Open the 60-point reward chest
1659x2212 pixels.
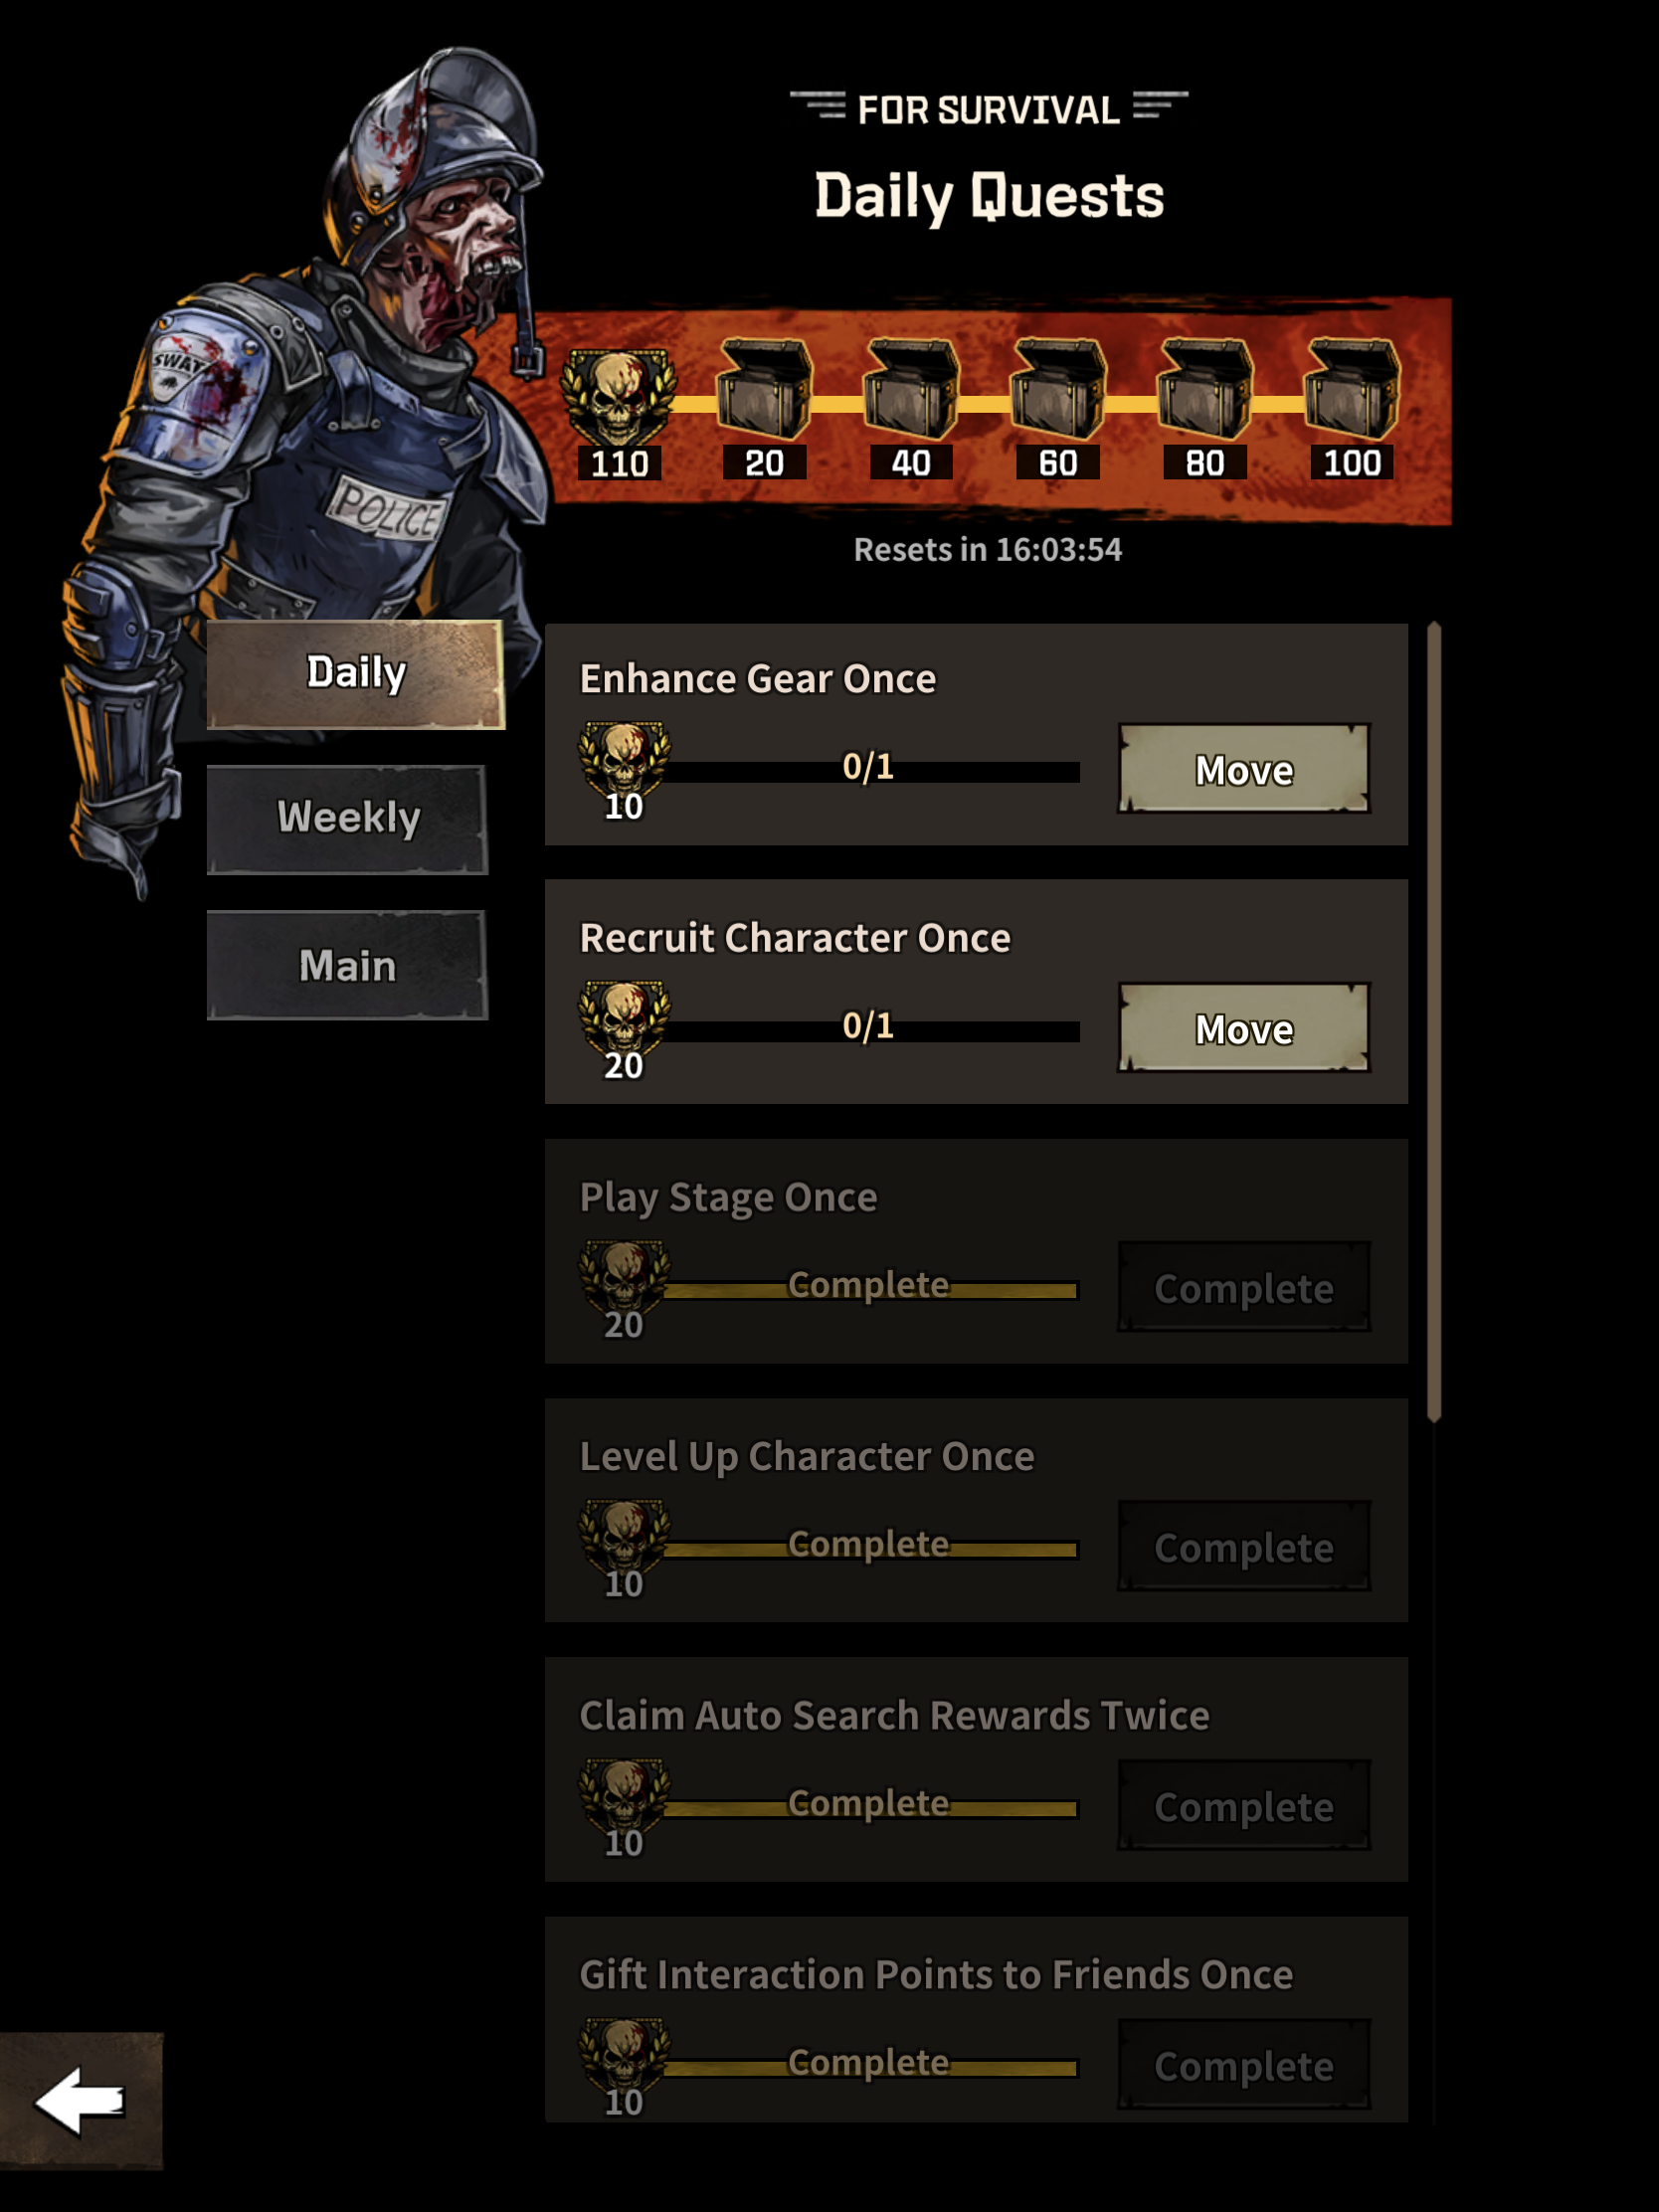[1058, 390]
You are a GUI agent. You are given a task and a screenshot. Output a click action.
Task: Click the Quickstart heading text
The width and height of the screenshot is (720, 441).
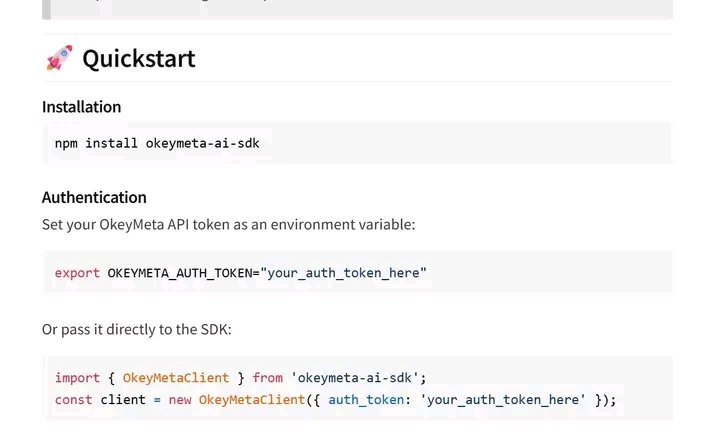[139, 59]
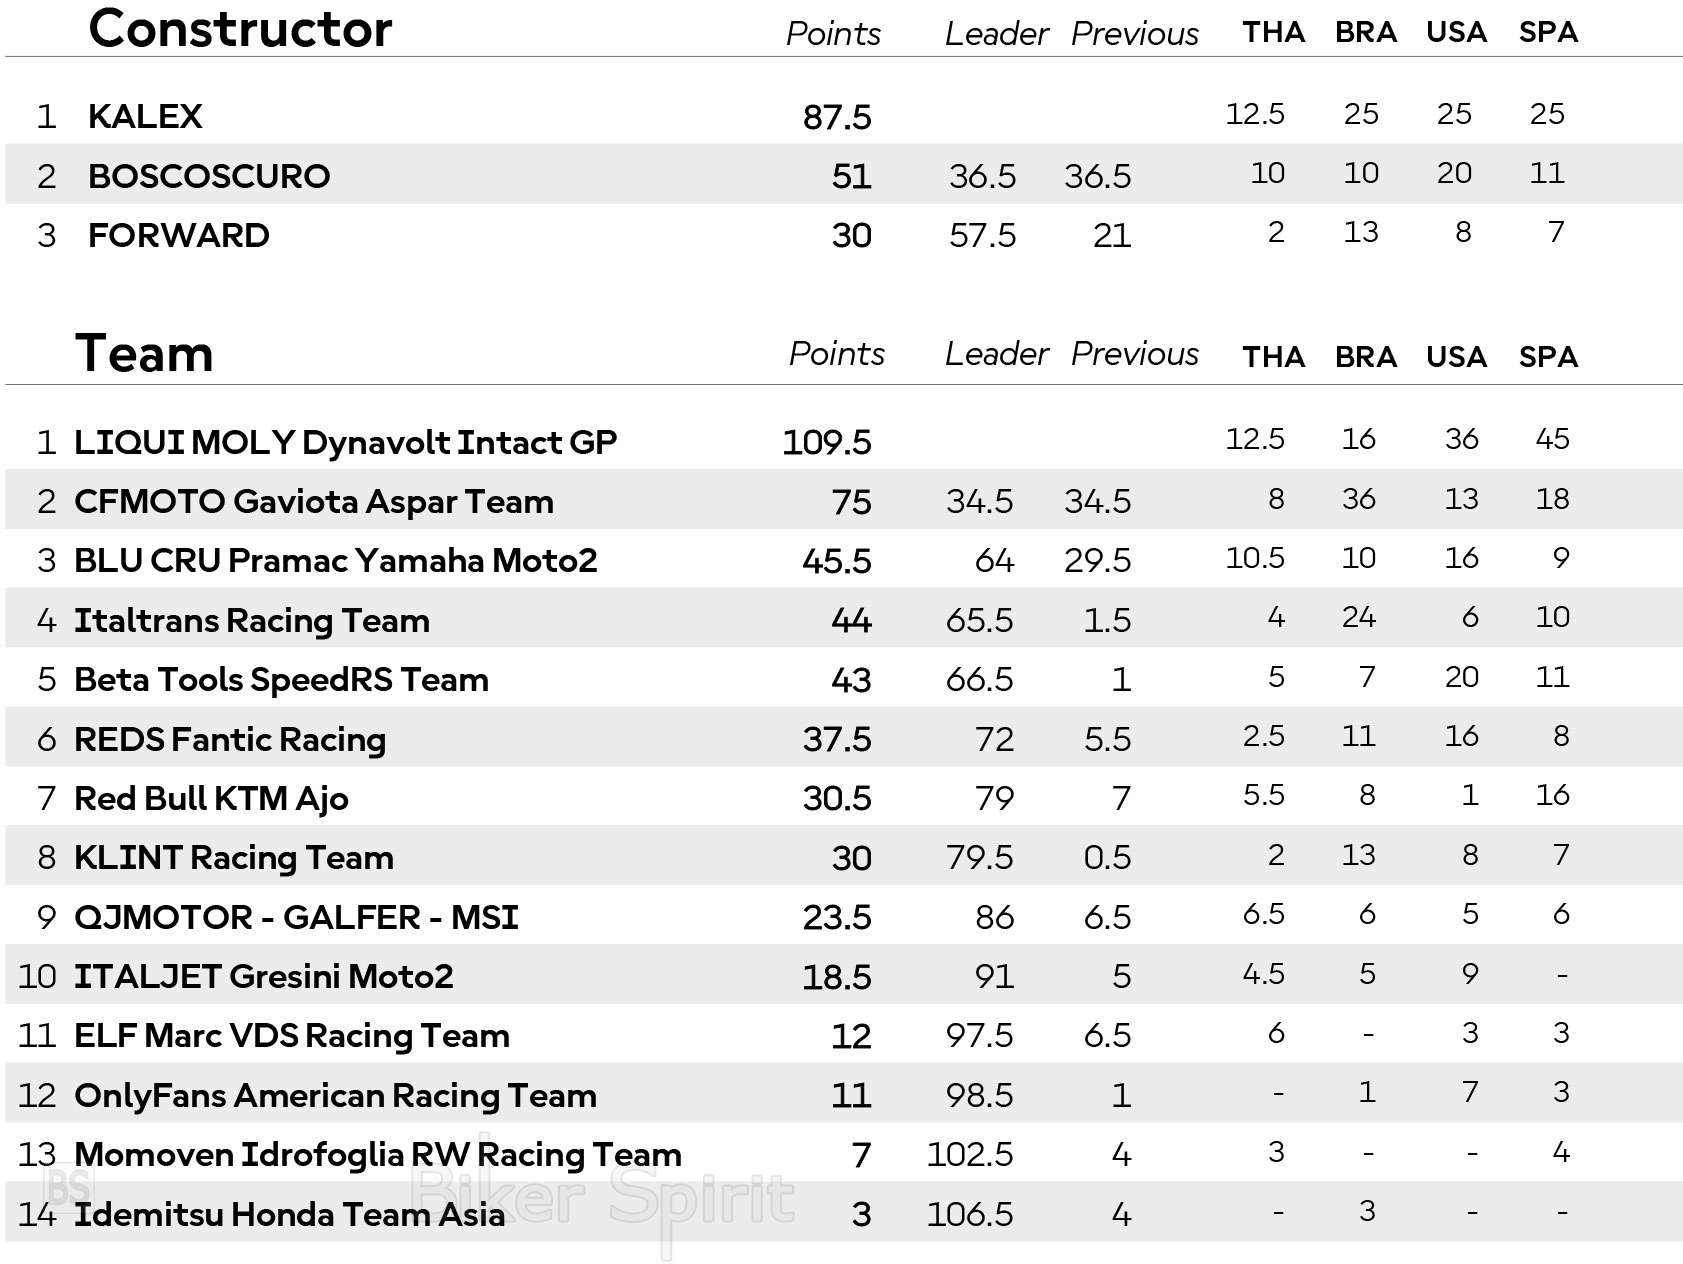Click the FORWARD constructor name
1683x1264 pixels.
[x=179, y=235]
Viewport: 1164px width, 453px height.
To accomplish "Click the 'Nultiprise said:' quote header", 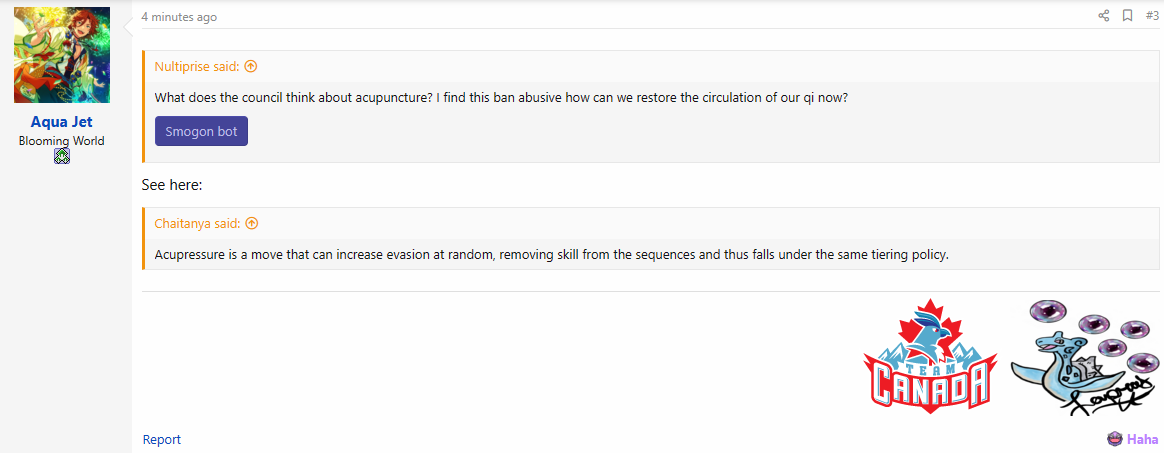I will click(x=197, y=67).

■ ■ ■

EXERCISE OBJECTIVE: Write out exactly and only the lines that run from the start of the data above through the line containing "Viewport: 1164px width, 453px height.", leaving the pictures out.

SOLUTION FOR THIS PROBLEM:
Open the 60-point reward chest
1659x2212 pixels.
[1058, 390]
You are a GUI agent. You are given a task and a screenshot. Output a click action.
Task: Click the Quickstart heading text
The width and height of the screenshot is (720, 441).
[139, 59]
Click the FORWARD constructor name
1683x1264 pixels.
[x=179, y=235]
Viewport: 1164px width, 453px height.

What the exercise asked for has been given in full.